To the editor:
The school day was almost over, and I was in the cafeteria doing homework and looking forward to the weekend. Suddenly, our principal’s voice came over the loudspeaker with a rushed announcement: “Teachers and students, please initiate lockdown procedure.”
Perplexed, I pulled out my phone to see what was happening. I found reports of a shooting at a school in Colorado three days earlier and a scare in Parsippany that morning. But I saw nothing about my own school, Bergen County Academies.
I tried doing my math homework but couldn’t concentrate.
I texted friends, asking what they knew, but only got rumors back: someone made a threat on social media, there was a shooting at our sister school, and so on.
As time passed my heart beat faster and I really started to worry. Was there a shooter? A threat? What was happening?
Finally, two hours after it started, the lockdown was lifted. An email explained the lockdown was merely a precaution triggered by a suspicious person trying to enter the building.
Even though I was relieved it was over I was still shaken and jittery. Although the lockdown at my school turned out to be a false alarm, I knew that in many other places the danger had been all too real.
As I write this there have been at least 255 mass shootings this year. That’s more than one shooting a day. I am disappointed at the inaction not only of U.S. senators but also my State Assembly members, Holly Schepisi and Bob Auth. Not only do they both have “A” ratings from the NRA, on a key measure Auth voted against limiting magazine capacities to 10 rounds and Schepisi abstained.
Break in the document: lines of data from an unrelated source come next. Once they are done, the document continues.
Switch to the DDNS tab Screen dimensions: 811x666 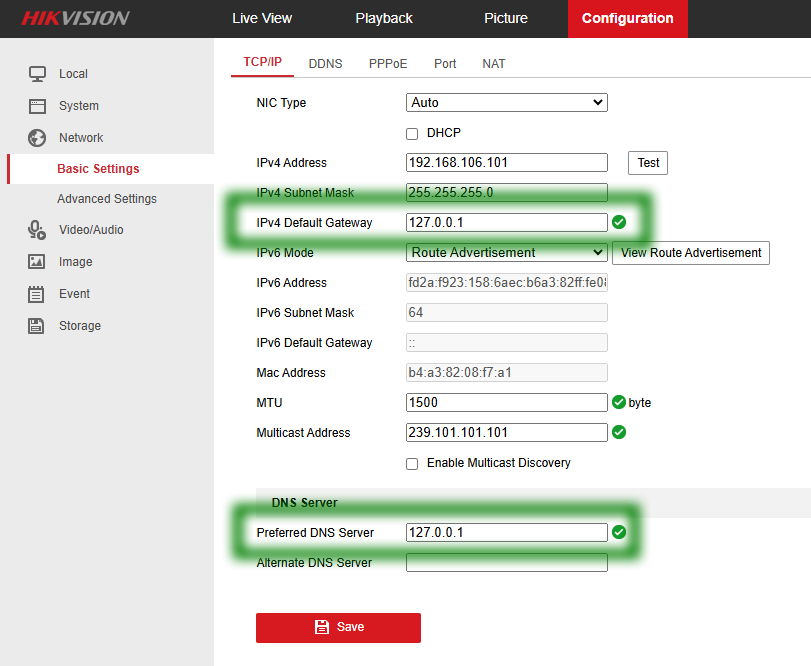click(325, 64)
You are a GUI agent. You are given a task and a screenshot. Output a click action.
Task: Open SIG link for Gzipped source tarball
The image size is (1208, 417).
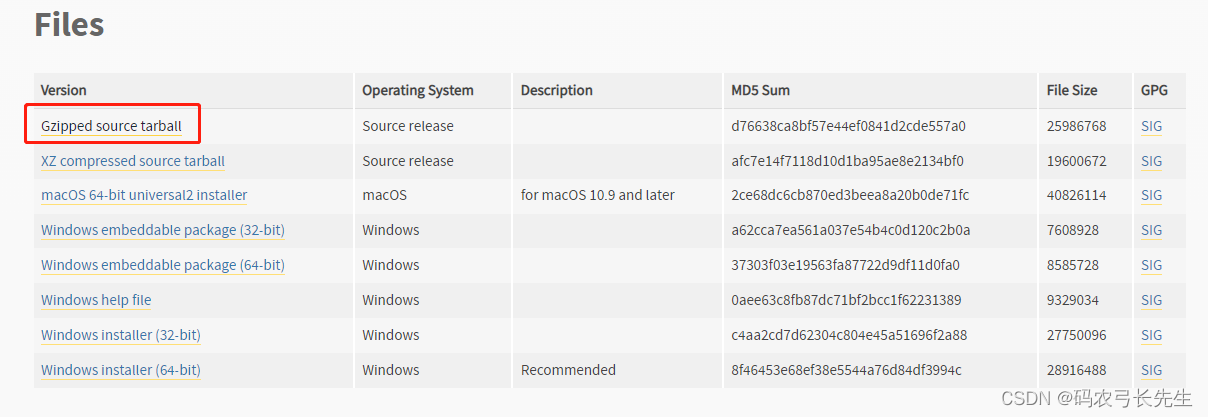pos(1151,126)
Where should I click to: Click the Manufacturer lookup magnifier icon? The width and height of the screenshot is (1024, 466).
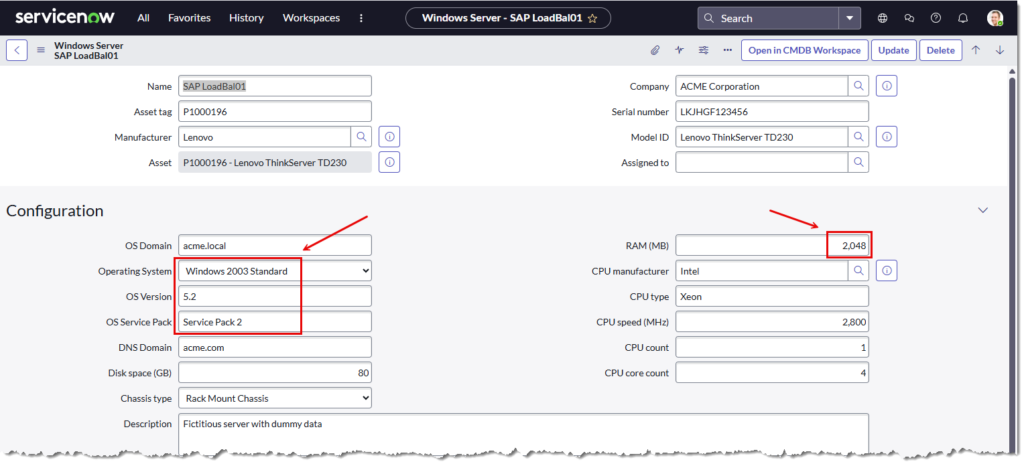(x=361, y=137)
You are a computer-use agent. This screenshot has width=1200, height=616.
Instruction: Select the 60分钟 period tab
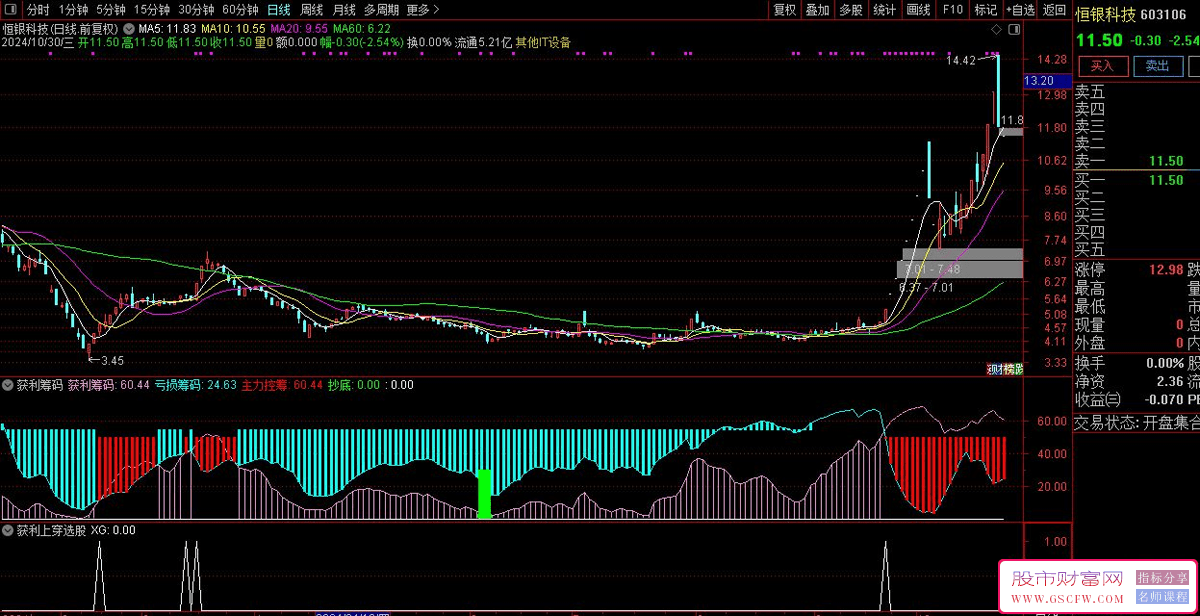click(x=239, y=10)
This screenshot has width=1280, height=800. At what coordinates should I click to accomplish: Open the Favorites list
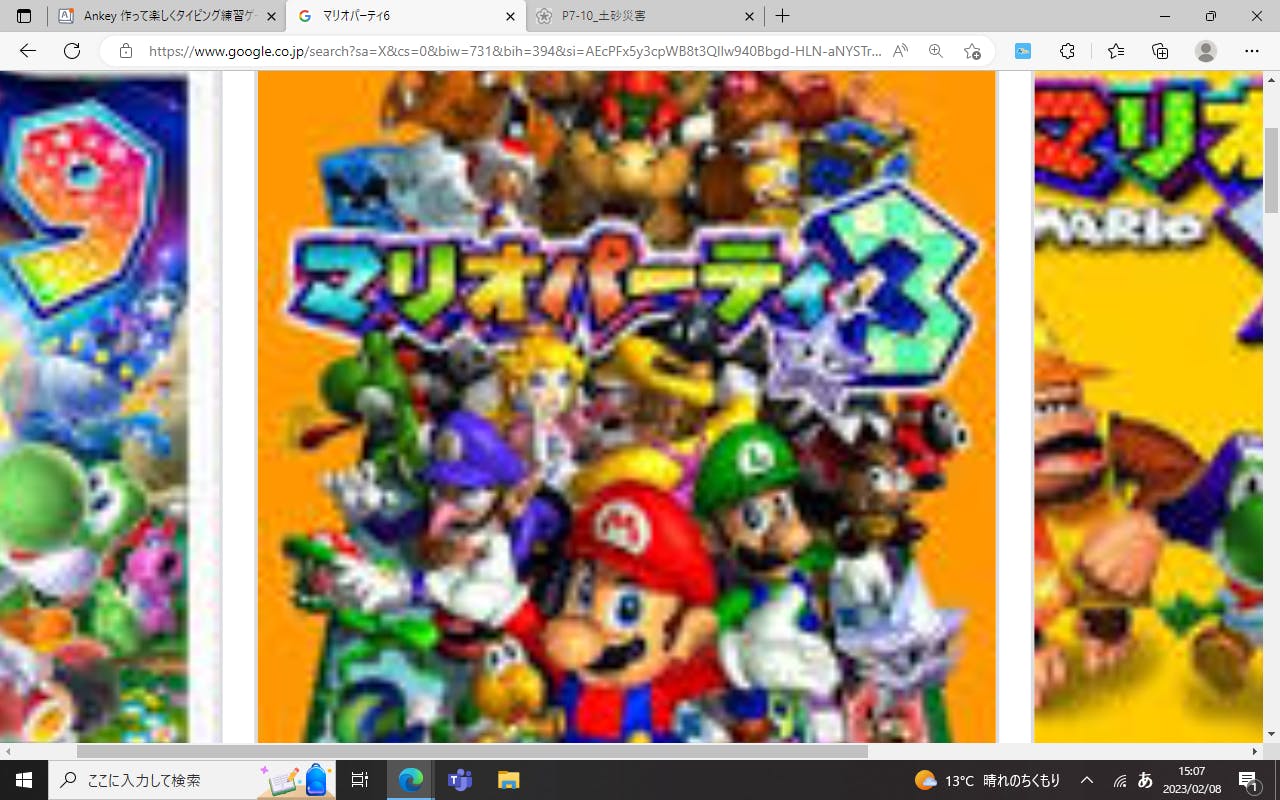pyautogui.click(x=1116, y=51)
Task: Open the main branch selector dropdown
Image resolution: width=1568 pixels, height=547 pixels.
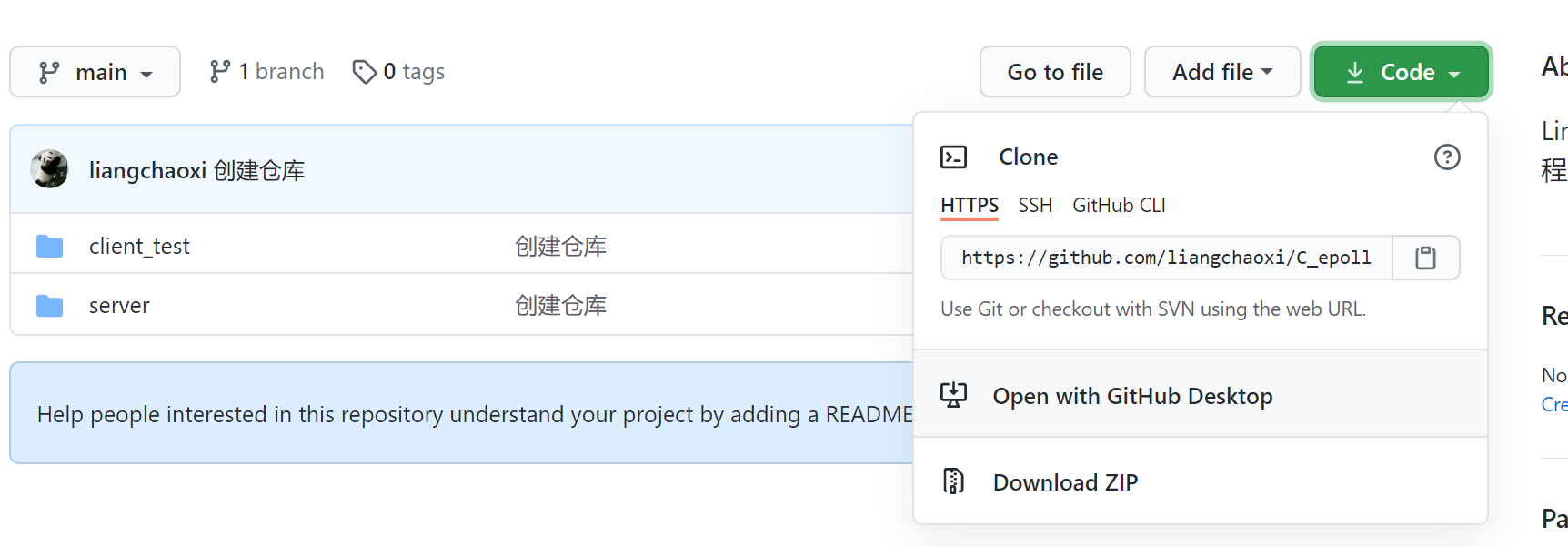Action: pyautogui.click(x=95, y=71)
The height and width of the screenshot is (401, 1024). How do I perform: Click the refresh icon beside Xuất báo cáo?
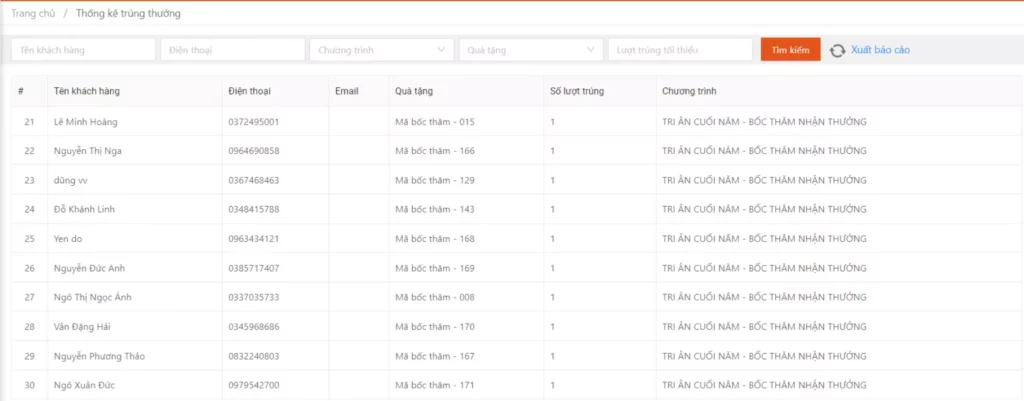[837, 50]
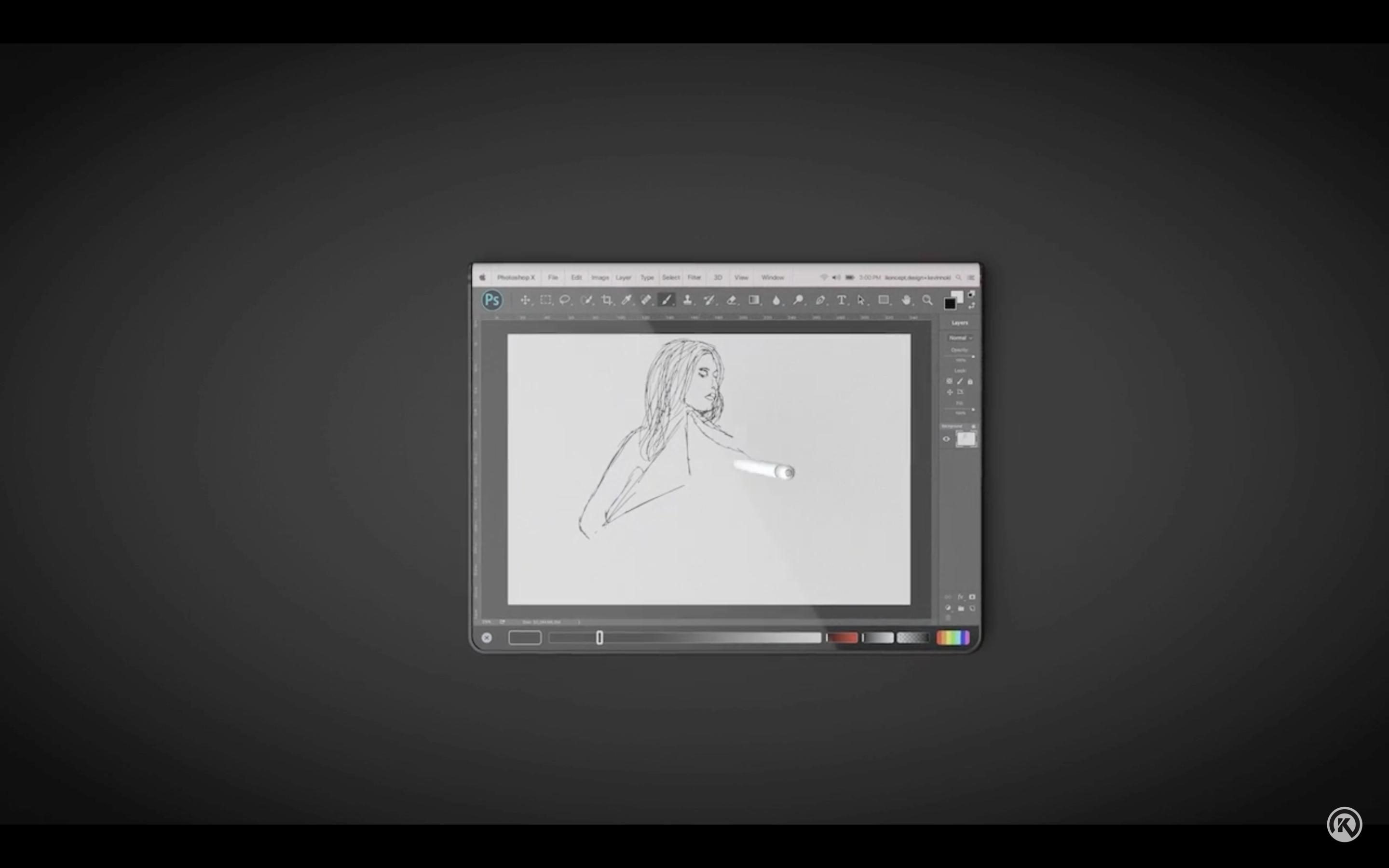Open the Photoshop start icon
The height and width of the screenshot is (868, 1389).
492,300
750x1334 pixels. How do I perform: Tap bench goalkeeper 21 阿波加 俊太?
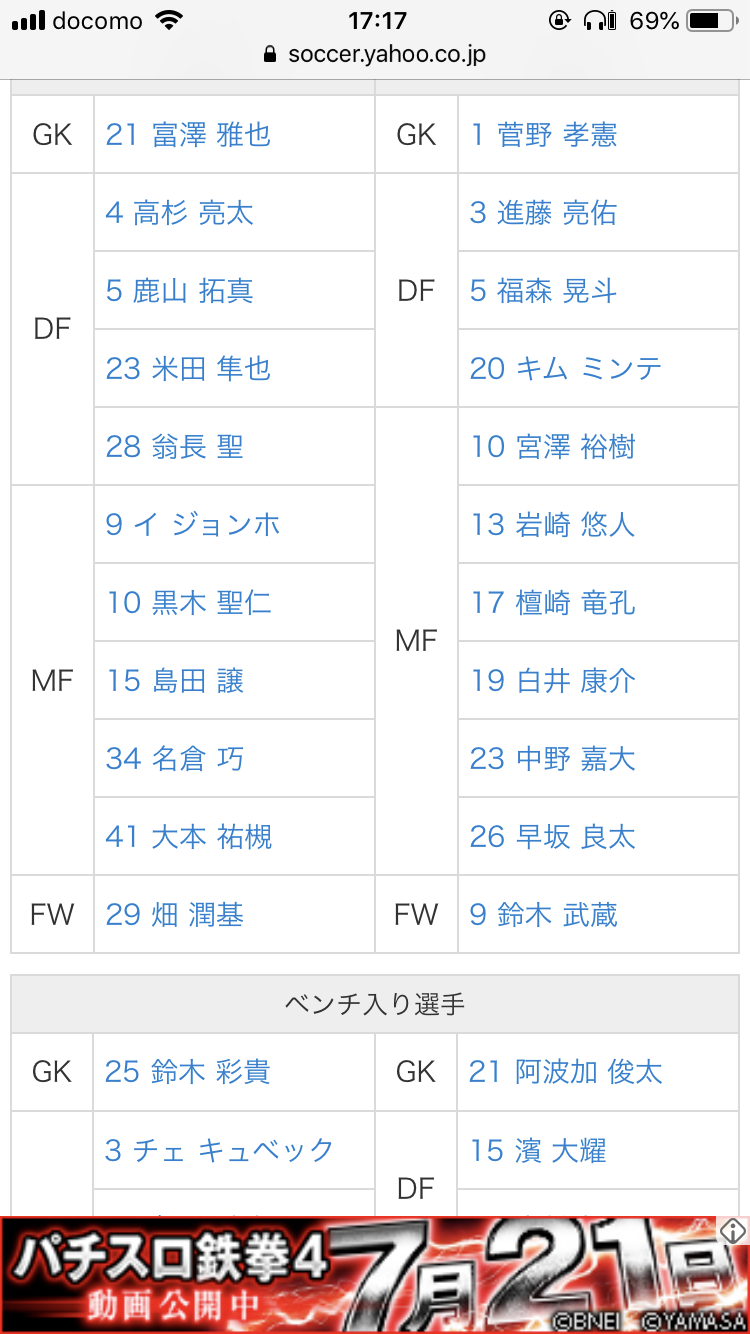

And Auth abstained from voting on the bill that prohibits persons convicted of certain crimes from purchasing guns.
In the recent shooting in Dayton, Ohio the gunman was able to kill nine and injure 27 people in 30 seconds thanks to large-capacity magazines. Assemblyman Auth also voted nay on a bill that prohibits persons convicted of certain crimes from purchasing guns.
Additionally, neither of my legislators voted for a bill requiring safety and storage training for handgun buyers.
As a 16-year-old, unable to vote, I’ve decided to do what I can to make my voice heard. That’s why I’ve chosen to intern for the Assembly campaign of Westwood Mayor John Birkner Jr. and former police officer and Emerson Council member Gerald Falotico—because I trust that they will always have my back on the issue of gun safety.
Jacob Mitovich
Woodcliff Lake
The writer tells Pascack Press he his volunteering with the Birkner and Falotico campaign but does not have an official title in this role.